• [Work to be completed]
Across the records below, how many lines include the string "Image"? Respond with the number only.

Information below:

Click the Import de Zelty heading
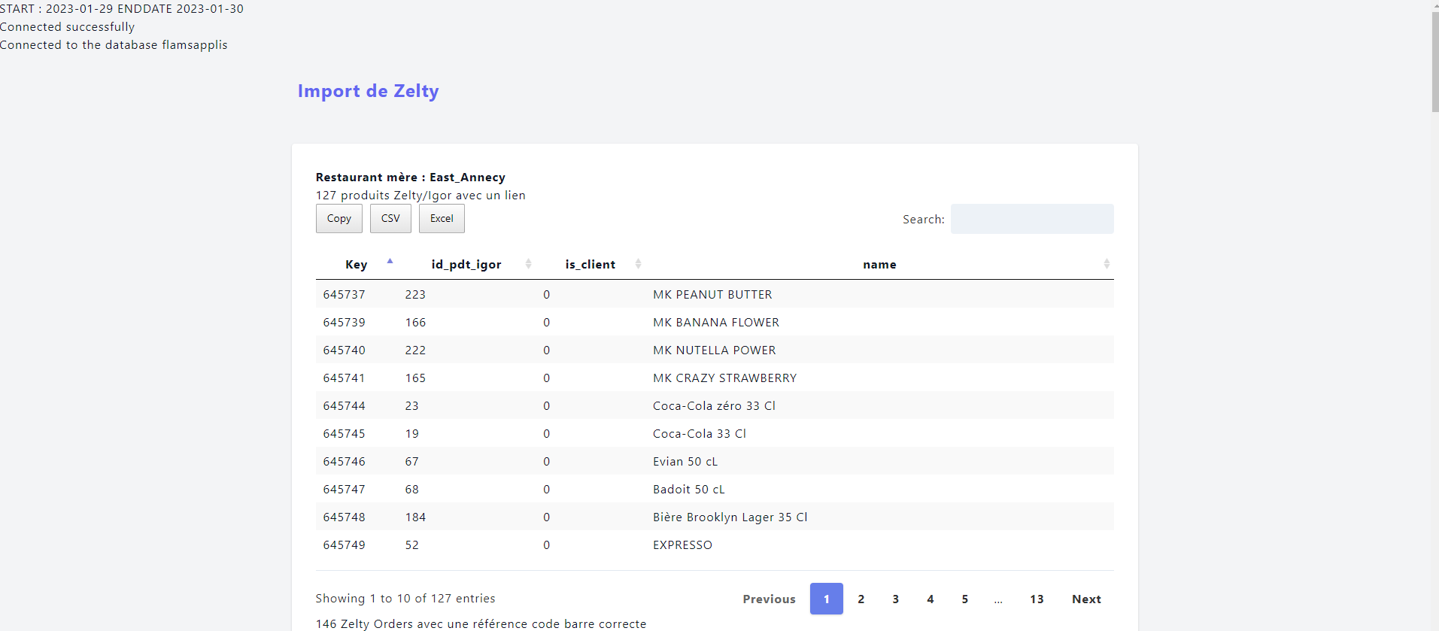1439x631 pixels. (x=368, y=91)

End of Information.
Information below:

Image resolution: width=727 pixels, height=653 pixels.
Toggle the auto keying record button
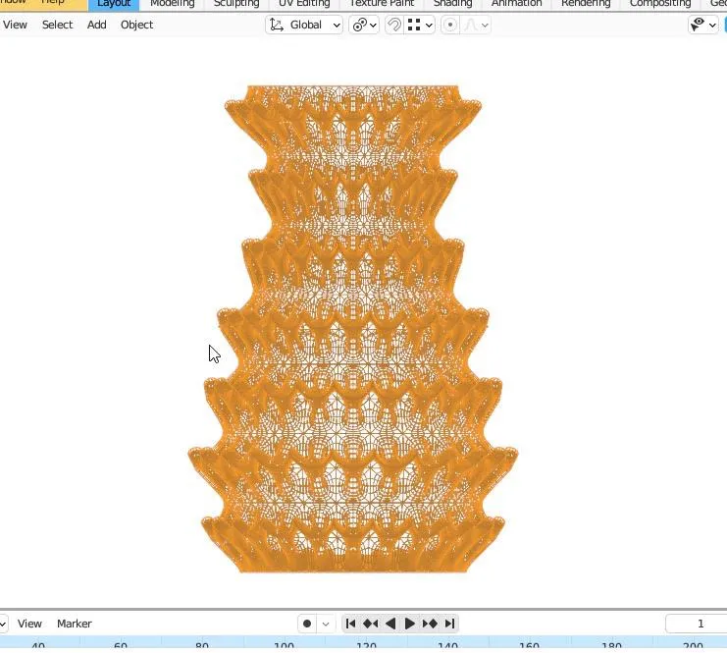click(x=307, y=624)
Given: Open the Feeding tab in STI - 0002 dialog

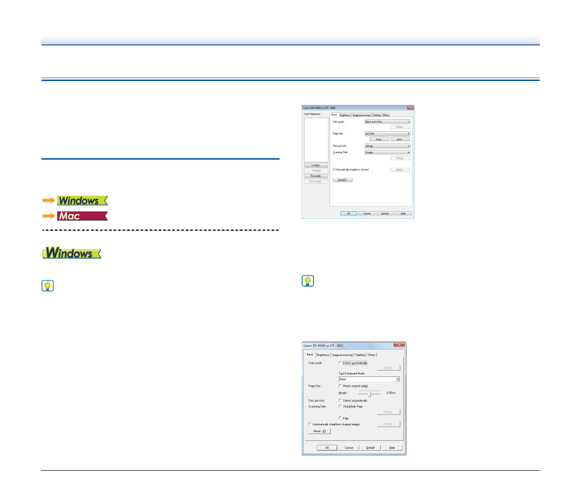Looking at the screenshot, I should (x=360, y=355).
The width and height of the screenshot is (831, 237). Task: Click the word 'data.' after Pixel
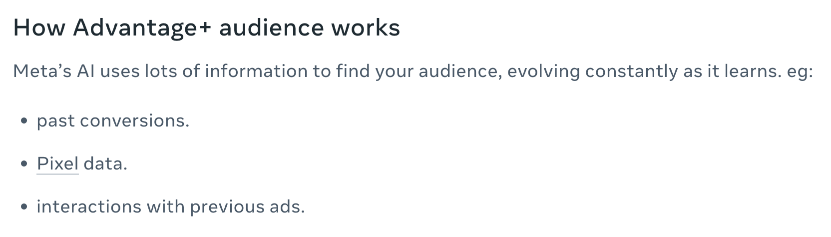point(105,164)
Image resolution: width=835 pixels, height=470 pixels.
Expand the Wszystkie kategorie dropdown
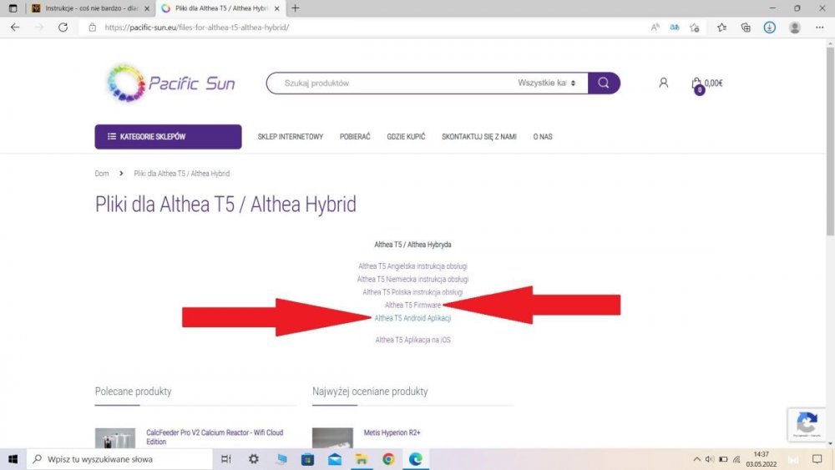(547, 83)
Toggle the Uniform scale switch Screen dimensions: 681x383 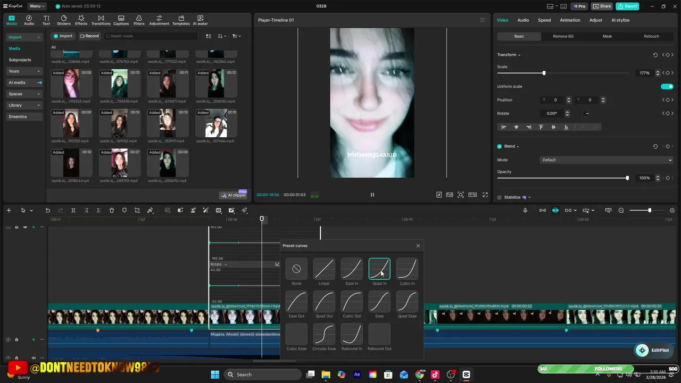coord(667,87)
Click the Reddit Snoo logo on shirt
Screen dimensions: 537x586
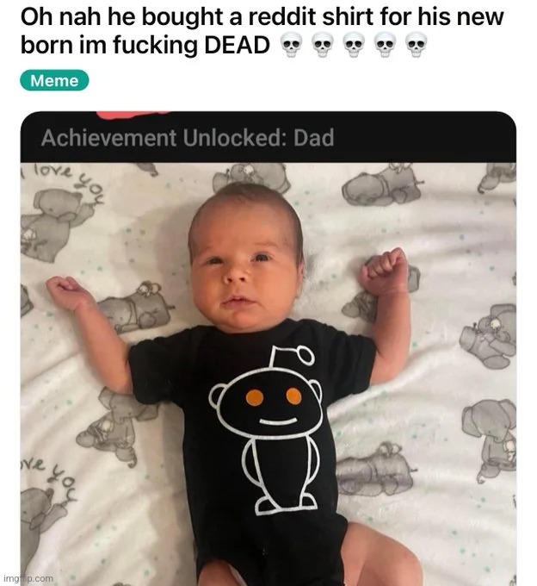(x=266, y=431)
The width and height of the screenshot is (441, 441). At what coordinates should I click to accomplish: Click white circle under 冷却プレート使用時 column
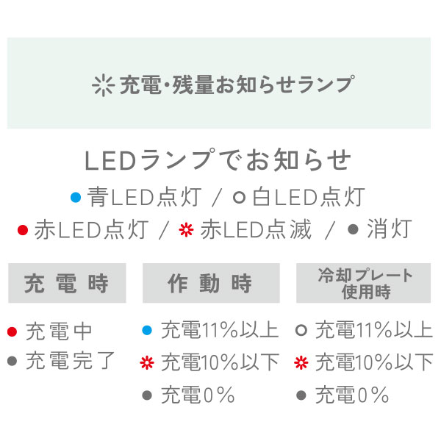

End of Information.

• [Reply]
2